Published: January, 2016
At Nikoleta & Associates, we engage in numerous discussions about growth – both professional and personal – with our peers, clients, and partners. People want to know what it is, and how it can be developed, nurtured, and harnessed.
While we certainly don’t claim to have the final definition, we’ve identified several fundamental aspects of growth-oriented individuals that remain consistent across geography, industries, income levels, education, age, and gender.
Growth is not confined to the mind; it indeed involves the whole self.
Importantly, as in all previous Perspectives, a growth attitude can be learned. Our aim in this two-part Perspective is to share the fruits of our learnings and stimulate discussion.
Here are the fundamental aspects we’ve observed in individuals with a growth attitude:
The belief that people can change
In our experience, this fundamental element underpins the growth orientation above all others. The nature vs. nurture discussion only hints at the full spectrum of the human phenomenon. We’ve found that the self is a process; a person’s self can actually change over time, given the right context and, of course, if change is something they embrace.

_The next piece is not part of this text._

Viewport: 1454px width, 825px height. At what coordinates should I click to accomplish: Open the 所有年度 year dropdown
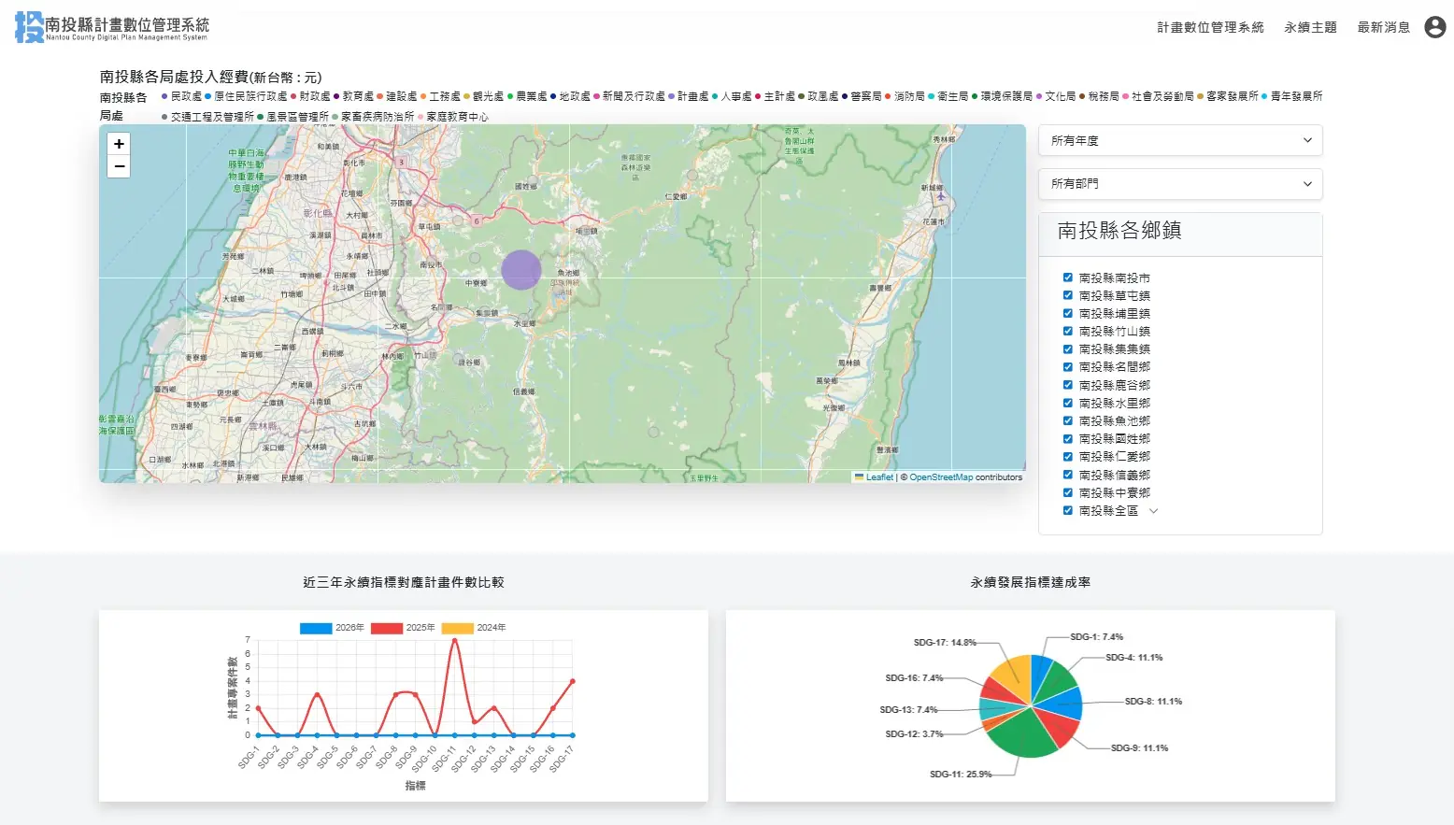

Instead of subscribing to a fatalistic view that personalities, futures, and fortunes are preordained and set in immovable stone, those with a growth attitude see life as an ever-evolving process. Something extraordinary happens when people believe that they can change – they do.
It’s impossible to control the what, so let go and focus on the how
While the oft-repeated phrase ‘life is uncertain’ has been rendered almost meaningless through overuse, the unknowns of life can indeed be paralyzing. Very little is in our control: our bodies, livelihoods, job prospects, and marriages can all change abruptly and without warning. Individuals leaning towards growth adopt a resilient attitude, understanding that the only thing they can ever truly control is how they respond to life’s twists and turns.
Comfort with discomfort
Growth is many things, but it is not comfortable. Not knowing the answer, moving far outside one’s comfort zone, or undertaking significant personal and professional changes leads to destabilization, discomfort, and anxiety. Those developing a growth attitude understand that anxiety is a part of them, not a deterrent to action or a reason to self-medicate. As they wouldn’t go into a challenging meeting without their skin, they wouldn’t go in without their anxiety either. The difference is, once growth-minded individuals acknowledge their anxiety, it no longer sets the tone. They remain anxious and do what needs to be done to lead effectively, not in spite of their anxiety, but with it.

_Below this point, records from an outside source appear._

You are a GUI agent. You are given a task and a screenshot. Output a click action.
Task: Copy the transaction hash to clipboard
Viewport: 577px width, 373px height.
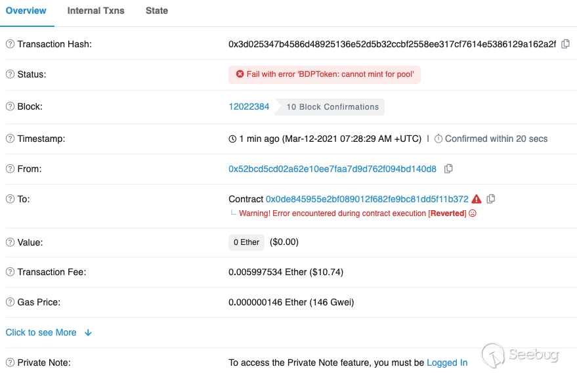tap(565, 44)
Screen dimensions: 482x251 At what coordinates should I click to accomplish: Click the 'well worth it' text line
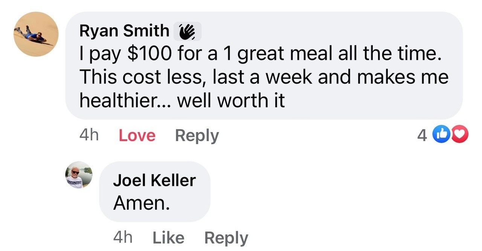click(230, 101)
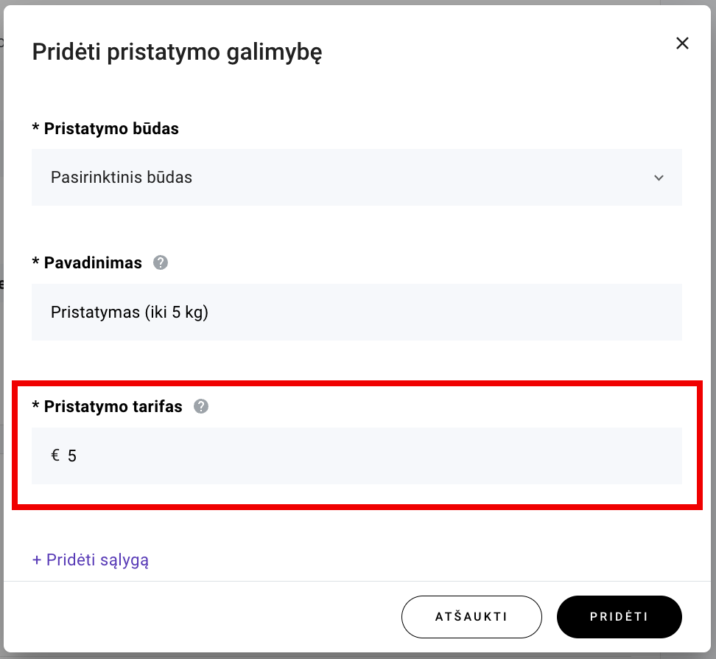The width and height of the screenshot is (716, 659).
Task: Click the euro currency symbol in tariff field
Action: click(x=53, y=456)

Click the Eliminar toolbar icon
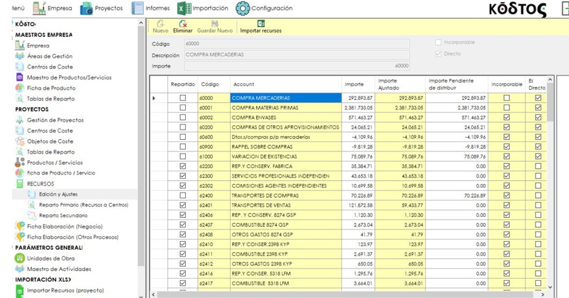[x=182, y=23]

There is no ‘end’ to growth
Unlike professional or personal goals, growth cannot be ‘achieved.’ It’s not an MBA. It’s not the summit of Kilimanjaro. It ends when you’re dead, and not before. Growth-oriented individuals understand their own evolution as continuous, grounded in the ongoing learning process that will encompass their entire lives.

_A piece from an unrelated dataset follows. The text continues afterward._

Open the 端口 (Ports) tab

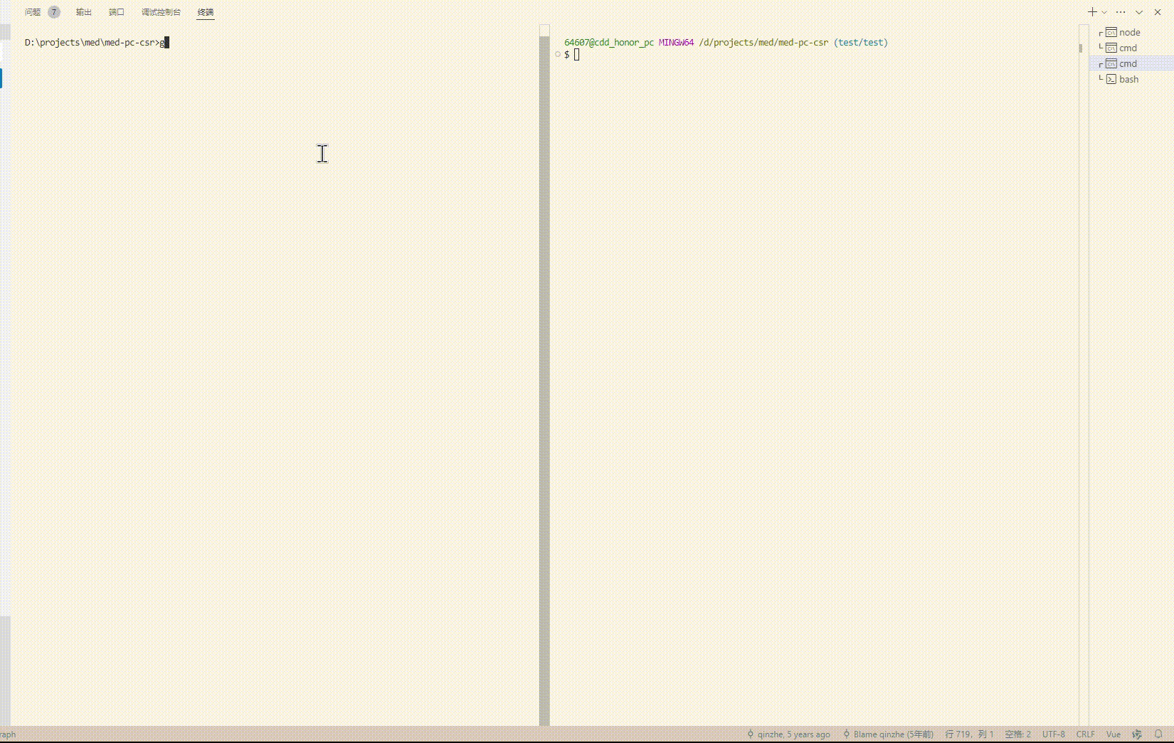coord(117,12)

The ability to move forward
This is not to say that they ‘give up’ or ‘abandon’ challenging situations or people. Instead, individuals with a growth attitude recognize what they are responsible for and what they can control – themselves, and their reactions. Growth-oriented individuals do not remain in toxic situations. When a professional or personal environment reveals itself to be damaged, stagnant, or delusional, they tend to move on.